Task: Output the data in full. Keep every word exact and exclude the pictures.

Stored data:
● ● ● ● ●
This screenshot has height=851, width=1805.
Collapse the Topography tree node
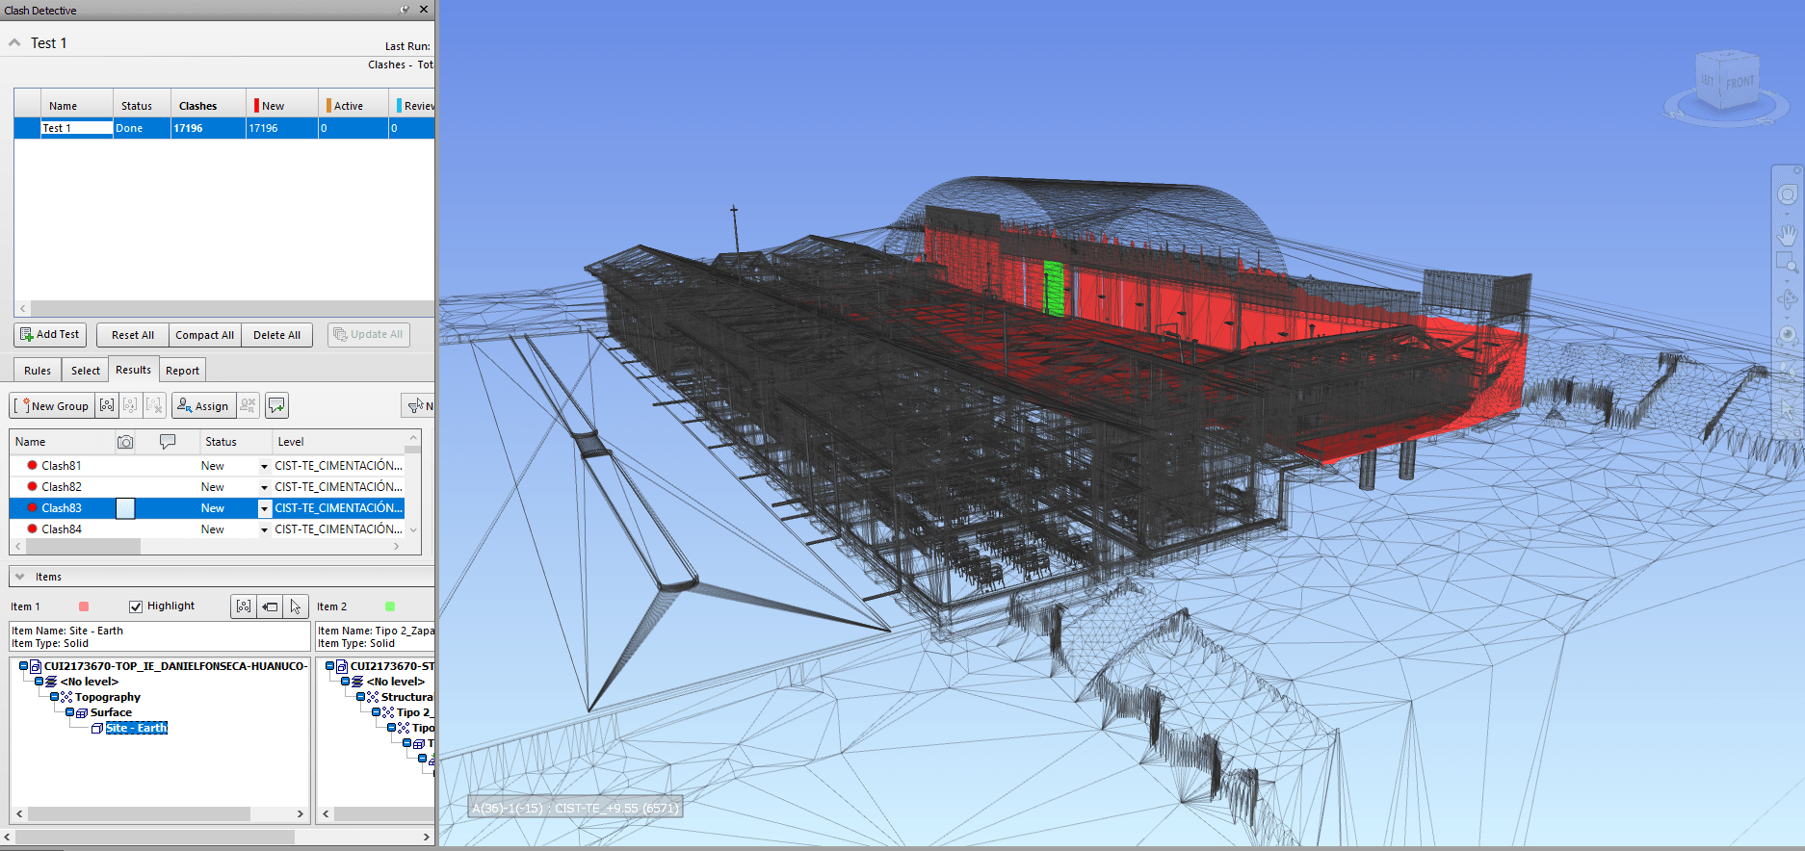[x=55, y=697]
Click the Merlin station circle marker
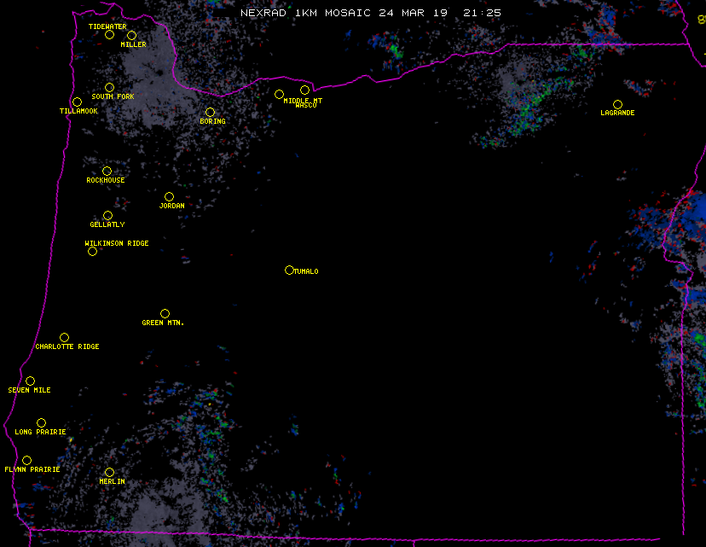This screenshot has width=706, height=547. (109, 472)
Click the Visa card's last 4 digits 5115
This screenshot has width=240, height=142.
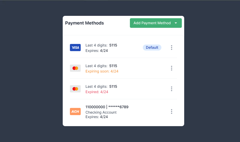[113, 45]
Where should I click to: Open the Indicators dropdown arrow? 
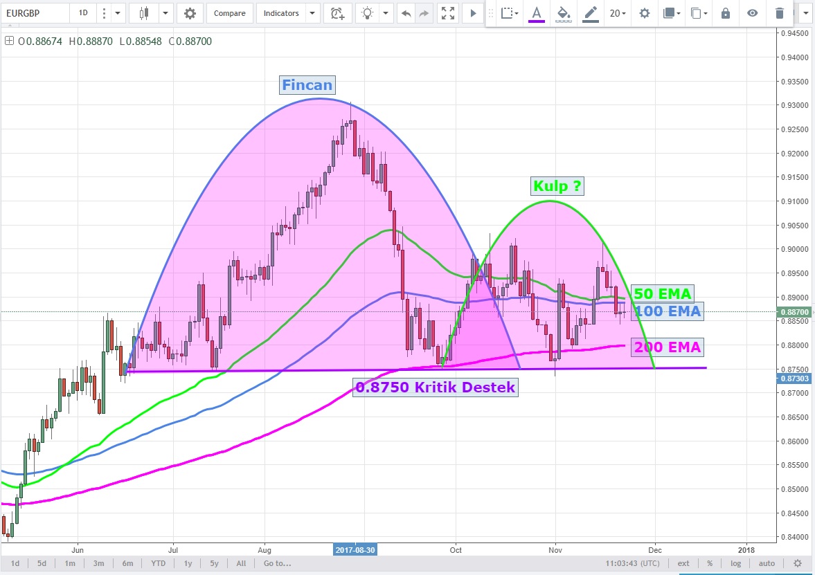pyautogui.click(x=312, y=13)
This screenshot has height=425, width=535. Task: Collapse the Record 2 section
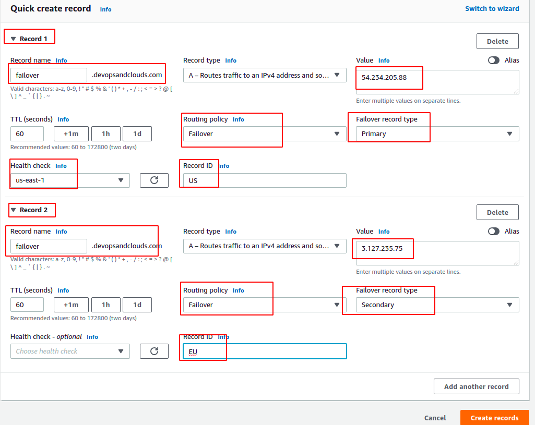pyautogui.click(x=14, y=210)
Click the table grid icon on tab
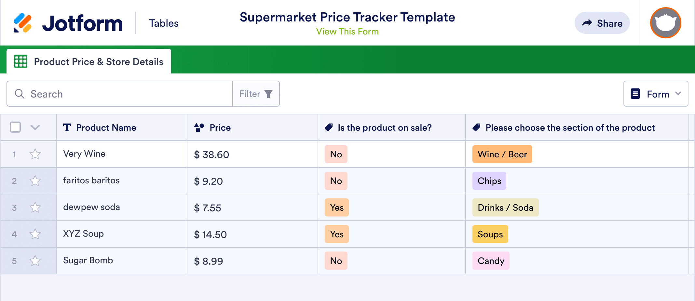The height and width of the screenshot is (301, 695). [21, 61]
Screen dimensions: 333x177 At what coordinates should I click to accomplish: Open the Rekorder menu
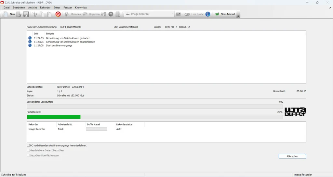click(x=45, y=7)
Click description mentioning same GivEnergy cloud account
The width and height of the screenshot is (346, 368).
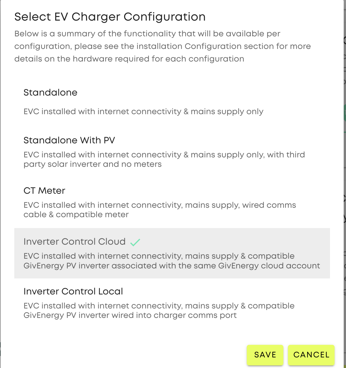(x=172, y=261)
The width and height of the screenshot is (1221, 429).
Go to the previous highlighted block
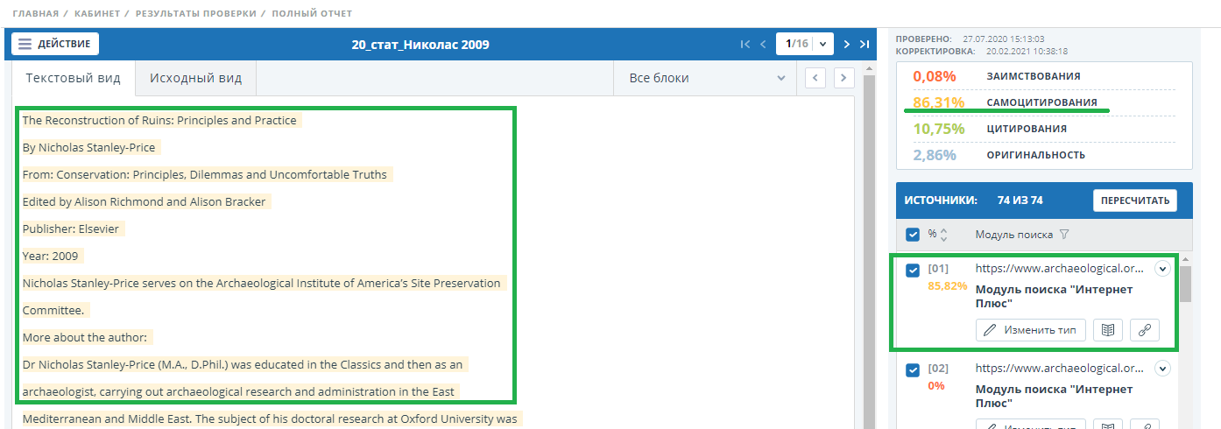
● ● ● ● ●
Answer section:
This screenshot has height=851, width=1805.
Collapse the Topography tree node
[x=55, y=697]
Click the Merlin station circle marker
This screenshot has width=706, height=547. (109, 472)
Click the Visa card's last 4 digits 5115
This screenshot has width=240, height=142.
[113, 45]
Where should I click to: Open the Indicators dropdown arrow? 
pyautogui.click(x=312, y=13)
This screenshot has height=425, width=535. Task: Collapse the Record 2 section
pyautogui.click(x=14, y=210)
Click the table grid icon on tab
The height and width of the screenshot is (301, 695). [21, 61]
Screen dimensions: 333x177 At what coordinates should I click to accomplish: Open the Rekorder menu
click(x=45, y=7)
Click description mentioning same GivEnergy cloud account
The width and height of the screenshot is (346, 368).
(x=172, y=261)
The width and height of the screenshot is (1221, 429).
Go to the previous highlighted block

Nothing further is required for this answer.